During her first voyage as a merchant mariner, Java Arrow was torpedoed by the German submarine U-333. Passing 8 mi off Vero Beach, Florida and sailing in ballast on May 5, 1942, two torpedoes were fired by U-333 at 5:43 AM. The first struck just aft of the bridge and the second struck the stern, demolishing the engine room, killing two officers, and causing the ship to stop. An SOS signal was sent out, listing Java Arrow's position as 27°35'N, 80°08'W. Most of the tanker's 45 men—seven officers, 32 crewmen, and six armed guards—abandoned her in a lifeboat after 20 minutes. The remaining crew followed just ten minutes later in a second lifeboat. Believing Java Arrow to be doomed, Captain Hennechin ordered the lifeboats to row away from the tanker. They were picked up on May 6 by USS PC-483 and taken to Miami and Fort Pierce.

The tanker was still afloat upon the arrival of the US Coast Guard, and Java Arrow was bordered by a USCG officer who determined that she could be repaired and put back into service. The tanker's starboard anchor chain was cut by a local welder, allowing the tugs Ontario and Bafshe to tow the tanker to Port Everglades while escorted by multiple US Coast Guard vessels.
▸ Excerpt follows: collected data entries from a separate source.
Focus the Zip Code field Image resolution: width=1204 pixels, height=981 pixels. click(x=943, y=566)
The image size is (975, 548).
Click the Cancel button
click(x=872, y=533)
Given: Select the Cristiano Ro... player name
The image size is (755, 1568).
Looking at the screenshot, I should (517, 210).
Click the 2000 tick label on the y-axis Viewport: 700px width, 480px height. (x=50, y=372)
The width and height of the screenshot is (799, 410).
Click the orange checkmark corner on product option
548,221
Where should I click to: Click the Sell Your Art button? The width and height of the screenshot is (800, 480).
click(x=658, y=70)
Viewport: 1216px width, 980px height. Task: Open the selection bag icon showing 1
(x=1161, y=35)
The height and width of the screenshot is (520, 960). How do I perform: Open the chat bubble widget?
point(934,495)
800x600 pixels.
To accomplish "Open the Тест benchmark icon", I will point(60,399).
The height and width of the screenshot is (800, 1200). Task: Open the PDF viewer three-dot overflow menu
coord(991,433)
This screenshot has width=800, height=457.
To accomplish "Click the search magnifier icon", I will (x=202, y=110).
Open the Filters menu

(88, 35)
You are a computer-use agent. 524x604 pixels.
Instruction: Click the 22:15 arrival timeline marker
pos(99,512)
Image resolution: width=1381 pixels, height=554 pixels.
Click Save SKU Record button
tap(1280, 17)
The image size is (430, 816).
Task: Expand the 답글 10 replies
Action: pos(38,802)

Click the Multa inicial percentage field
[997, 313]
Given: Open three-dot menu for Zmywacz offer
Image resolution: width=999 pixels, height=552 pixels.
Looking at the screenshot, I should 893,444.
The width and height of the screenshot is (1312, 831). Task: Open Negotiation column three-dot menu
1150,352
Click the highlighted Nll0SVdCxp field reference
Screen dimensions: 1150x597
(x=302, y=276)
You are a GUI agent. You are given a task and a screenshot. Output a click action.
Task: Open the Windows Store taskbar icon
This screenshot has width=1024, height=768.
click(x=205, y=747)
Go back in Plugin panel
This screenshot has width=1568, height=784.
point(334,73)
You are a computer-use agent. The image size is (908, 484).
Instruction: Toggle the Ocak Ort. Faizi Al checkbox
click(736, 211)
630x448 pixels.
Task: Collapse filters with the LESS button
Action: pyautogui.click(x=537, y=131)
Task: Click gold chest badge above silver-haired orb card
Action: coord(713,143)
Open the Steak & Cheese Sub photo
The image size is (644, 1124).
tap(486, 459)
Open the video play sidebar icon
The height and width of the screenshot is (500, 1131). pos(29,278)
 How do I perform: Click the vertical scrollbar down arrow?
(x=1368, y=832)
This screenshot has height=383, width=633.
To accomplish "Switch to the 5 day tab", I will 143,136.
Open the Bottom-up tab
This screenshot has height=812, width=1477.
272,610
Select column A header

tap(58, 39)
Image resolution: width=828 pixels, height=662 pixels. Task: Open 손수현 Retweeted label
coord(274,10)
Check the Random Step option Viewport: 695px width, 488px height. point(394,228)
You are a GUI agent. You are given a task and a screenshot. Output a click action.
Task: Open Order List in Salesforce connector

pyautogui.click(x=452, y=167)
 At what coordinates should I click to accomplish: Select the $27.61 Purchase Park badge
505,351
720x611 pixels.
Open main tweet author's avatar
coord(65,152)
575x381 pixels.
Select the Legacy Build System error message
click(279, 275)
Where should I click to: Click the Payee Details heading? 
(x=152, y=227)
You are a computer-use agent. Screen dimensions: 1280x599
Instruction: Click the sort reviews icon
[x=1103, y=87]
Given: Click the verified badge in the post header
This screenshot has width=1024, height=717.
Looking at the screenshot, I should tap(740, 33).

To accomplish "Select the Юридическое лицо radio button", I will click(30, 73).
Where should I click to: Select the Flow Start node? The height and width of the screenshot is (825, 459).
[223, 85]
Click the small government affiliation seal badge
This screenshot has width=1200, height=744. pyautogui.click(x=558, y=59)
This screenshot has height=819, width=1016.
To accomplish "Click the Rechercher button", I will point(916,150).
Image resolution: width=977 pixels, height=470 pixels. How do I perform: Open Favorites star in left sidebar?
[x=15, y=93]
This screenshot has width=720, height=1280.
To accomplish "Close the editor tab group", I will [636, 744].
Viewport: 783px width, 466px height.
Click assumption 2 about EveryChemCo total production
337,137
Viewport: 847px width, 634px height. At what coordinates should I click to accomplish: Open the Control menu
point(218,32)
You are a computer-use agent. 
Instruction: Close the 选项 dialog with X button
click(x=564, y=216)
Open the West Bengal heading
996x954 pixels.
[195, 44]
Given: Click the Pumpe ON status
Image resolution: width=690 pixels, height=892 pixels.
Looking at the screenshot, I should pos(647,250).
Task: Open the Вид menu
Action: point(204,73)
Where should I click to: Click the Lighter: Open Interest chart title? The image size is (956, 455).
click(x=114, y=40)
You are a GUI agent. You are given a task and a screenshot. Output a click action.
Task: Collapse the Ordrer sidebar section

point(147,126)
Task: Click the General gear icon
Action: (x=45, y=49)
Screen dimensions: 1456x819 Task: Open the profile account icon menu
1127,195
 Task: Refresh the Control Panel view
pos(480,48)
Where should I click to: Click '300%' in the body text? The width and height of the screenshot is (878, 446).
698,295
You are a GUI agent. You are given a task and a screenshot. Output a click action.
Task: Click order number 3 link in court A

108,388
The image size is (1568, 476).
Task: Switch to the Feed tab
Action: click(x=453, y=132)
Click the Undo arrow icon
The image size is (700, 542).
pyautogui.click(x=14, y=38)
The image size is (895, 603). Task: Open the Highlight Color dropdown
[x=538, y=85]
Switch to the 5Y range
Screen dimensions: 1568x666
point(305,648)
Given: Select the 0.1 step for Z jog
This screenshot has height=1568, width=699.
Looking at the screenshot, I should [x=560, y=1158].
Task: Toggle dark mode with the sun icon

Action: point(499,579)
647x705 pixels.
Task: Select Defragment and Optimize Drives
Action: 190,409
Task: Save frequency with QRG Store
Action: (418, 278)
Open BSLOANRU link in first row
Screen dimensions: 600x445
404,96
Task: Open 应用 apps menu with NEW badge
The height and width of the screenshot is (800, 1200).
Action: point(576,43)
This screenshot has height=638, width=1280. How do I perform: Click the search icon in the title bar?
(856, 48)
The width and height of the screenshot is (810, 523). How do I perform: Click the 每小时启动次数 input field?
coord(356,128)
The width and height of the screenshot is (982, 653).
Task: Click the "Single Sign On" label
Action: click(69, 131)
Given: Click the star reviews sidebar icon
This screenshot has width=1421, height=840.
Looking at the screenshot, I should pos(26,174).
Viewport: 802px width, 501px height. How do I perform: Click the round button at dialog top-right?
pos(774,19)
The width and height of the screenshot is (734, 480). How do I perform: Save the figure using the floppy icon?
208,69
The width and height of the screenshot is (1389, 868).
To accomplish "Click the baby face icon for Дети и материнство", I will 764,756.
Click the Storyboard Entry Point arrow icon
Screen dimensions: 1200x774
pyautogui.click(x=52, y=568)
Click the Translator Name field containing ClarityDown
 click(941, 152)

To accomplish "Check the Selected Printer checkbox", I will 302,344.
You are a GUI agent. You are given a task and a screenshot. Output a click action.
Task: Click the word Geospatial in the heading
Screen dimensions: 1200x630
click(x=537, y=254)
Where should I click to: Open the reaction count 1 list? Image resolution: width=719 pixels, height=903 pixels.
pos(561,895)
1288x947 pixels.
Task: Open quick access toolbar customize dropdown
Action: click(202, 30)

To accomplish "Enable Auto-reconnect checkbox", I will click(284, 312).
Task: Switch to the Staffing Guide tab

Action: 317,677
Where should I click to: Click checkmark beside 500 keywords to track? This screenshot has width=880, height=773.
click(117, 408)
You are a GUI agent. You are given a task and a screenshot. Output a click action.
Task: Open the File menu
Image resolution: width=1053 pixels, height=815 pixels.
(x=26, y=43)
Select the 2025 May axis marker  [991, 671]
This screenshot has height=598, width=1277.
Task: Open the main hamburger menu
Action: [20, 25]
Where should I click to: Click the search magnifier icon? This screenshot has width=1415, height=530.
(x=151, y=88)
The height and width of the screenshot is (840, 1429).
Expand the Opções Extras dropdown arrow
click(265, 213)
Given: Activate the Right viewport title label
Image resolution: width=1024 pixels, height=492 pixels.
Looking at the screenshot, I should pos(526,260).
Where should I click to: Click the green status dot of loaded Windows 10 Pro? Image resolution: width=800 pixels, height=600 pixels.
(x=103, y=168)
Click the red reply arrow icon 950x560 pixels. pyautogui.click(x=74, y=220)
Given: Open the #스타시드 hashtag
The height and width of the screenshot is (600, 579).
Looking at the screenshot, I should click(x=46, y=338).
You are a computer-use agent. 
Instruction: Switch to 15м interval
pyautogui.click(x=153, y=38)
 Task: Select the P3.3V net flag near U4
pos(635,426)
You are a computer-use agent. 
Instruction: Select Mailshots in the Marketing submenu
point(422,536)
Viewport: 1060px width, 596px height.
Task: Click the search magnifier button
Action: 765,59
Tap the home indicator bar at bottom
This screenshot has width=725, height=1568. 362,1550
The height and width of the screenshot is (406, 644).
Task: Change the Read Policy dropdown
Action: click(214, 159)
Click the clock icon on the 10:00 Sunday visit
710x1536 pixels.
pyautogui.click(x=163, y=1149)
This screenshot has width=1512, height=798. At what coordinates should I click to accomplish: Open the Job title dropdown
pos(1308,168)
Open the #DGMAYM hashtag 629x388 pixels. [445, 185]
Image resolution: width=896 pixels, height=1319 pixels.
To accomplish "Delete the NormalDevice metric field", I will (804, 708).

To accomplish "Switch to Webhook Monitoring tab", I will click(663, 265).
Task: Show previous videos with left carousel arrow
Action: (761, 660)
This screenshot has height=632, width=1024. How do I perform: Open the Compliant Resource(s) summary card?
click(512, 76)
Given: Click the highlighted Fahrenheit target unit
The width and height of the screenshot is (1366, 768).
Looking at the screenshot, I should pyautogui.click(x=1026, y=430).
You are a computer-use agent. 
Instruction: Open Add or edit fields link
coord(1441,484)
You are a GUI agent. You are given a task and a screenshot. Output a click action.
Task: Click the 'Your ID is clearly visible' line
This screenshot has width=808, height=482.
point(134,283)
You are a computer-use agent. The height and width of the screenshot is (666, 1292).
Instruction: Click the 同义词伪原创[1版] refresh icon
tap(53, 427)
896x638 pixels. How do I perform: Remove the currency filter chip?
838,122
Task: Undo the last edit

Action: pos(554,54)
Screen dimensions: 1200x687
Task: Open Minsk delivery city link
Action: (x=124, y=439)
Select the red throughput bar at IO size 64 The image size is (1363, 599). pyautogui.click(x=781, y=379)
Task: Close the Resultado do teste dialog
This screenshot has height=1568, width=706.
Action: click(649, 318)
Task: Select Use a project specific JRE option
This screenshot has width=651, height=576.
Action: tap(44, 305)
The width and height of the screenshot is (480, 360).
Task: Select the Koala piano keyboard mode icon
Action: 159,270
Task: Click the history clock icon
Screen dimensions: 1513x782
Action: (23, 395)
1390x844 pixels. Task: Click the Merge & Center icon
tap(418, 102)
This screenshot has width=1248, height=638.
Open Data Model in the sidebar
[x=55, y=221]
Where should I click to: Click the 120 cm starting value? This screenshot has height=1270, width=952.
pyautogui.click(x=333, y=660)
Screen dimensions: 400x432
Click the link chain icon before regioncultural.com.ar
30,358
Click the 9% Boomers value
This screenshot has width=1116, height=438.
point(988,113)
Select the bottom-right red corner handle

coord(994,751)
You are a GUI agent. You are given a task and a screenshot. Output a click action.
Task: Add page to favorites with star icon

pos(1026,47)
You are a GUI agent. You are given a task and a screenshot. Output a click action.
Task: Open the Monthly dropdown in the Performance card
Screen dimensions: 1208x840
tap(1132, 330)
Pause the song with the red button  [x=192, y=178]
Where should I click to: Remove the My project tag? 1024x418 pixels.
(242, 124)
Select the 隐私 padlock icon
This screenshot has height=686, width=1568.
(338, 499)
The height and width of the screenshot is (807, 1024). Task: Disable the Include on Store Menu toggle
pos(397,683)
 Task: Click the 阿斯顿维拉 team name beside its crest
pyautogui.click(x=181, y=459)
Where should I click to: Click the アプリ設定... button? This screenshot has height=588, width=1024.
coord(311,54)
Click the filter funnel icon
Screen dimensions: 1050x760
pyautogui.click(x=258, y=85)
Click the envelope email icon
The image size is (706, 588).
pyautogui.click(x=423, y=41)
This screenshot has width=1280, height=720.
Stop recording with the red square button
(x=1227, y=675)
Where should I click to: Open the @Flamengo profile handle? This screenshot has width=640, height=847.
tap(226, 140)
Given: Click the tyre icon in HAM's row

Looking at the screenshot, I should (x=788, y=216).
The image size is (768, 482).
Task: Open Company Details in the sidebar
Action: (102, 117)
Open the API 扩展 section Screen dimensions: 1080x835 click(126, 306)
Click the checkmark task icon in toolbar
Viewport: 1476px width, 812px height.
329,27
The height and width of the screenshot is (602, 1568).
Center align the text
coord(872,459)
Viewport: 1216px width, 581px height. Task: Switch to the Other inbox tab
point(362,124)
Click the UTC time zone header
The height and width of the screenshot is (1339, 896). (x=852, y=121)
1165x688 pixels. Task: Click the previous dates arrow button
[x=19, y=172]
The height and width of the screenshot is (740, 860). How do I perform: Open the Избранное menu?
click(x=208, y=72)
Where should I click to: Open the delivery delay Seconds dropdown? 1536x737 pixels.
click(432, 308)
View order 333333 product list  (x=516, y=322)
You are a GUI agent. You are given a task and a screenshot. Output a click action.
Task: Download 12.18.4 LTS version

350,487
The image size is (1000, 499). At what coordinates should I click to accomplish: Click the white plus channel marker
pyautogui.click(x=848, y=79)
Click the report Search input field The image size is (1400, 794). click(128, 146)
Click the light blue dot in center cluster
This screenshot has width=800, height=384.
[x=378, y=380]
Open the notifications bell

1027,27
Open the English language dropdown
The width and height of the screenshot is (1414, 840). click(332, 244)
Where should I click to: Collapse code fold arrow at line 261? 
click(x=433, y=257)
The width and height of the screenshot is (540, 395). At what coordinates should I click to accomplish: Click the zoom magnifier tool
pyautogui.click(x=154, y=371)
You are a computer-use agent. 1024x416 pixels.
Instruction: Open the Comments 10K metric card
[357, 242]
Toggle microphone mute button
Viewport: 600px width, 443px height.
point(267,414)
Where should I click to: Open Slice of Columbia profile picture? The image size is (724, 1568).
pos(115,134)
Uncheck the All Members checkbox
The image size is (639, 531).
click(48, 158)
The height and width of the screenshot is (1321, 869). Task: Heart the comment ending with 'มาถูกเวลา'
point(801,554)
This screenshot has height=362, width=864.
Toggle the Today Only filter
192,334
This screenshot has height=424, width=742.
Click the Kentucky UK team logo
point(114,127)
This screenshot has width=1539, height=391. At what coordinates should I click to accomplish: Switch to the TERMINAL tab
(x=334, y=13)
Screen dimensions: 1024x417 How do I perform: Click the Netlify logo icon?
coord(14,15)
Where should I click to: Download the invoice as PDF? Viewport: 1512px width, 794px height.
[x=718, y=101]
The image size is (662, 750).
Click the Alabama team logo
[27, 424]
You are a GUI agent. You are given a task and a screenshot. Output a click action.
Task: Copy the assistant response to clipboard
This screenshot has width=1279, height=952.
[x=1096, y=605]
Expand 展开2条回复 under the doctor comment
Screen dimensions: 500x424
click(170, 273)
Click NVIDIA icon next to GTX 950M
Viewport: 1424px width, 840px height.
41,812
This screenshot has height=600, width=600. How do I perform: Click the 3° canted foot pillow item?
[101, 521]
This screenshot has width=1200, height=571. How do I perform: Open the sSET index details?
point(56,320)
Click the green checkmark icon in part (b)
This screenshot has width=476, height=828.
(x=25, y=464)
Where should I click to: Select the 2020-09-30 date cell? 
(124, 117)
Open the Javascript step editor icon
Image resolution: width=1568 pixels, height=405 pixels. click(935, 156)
Java Arrow was later taken to Norfolk, Virginia, for permanent repairs—her engine was replaced with one from the British motor tanker Kars. The tanker was renamed Kerry Patch in 1943.

She was acquired by the US Navy in Noumea, New Caledonia, on January 17, 1944, and was renamed Celtic. The tanker was listed as a miscellaneous unclassified ship, given the designation IX-137. She was given one 4"/50-caliber gun, one 3"/50-caliber gun, and eight Oerlikon 20mm guns. Crewed by 114 men, she served as a station tanker in Efate, Espiritu Santo, Port Purvis, Gavutu, Empress Augusta Bay, and Noumea and until March 31, 1945. On that day, she joined a convoy bound for Leyte, arriving on May 25. She served there until July 1, when she sailed for Okinawa, arriving on July 17. She sailed back for Mobile, Alabama, on October 29—she arrived on December 11. She was decommissioned on February 6, 1946.

=== Post-war ===
The tanker was returned to the WSA that same year for disposal, on December 24—Christmas Eve. She was named back to Kerry Patch before being bought by the Radocean Tanker Corporation in April 1948 and renamed Radketch. In June 1949 she was bought by Soc. Armadora Valenciana SA, a subsidiary of Radmar Trading Corporation. She was registered in Panama and her name was changed to Gale. Her name was changed yet again to Sugar in 1955 after ownership was given to Marine Charters Inc. She was finally sold in January 1959 to Cantieri Navali del Golfo, and broken up at La Spezia in March.

A marker commemorating U-333's attack on Java Arrow was dedicated on March 23, 2002, by the Indian River County Historical Society.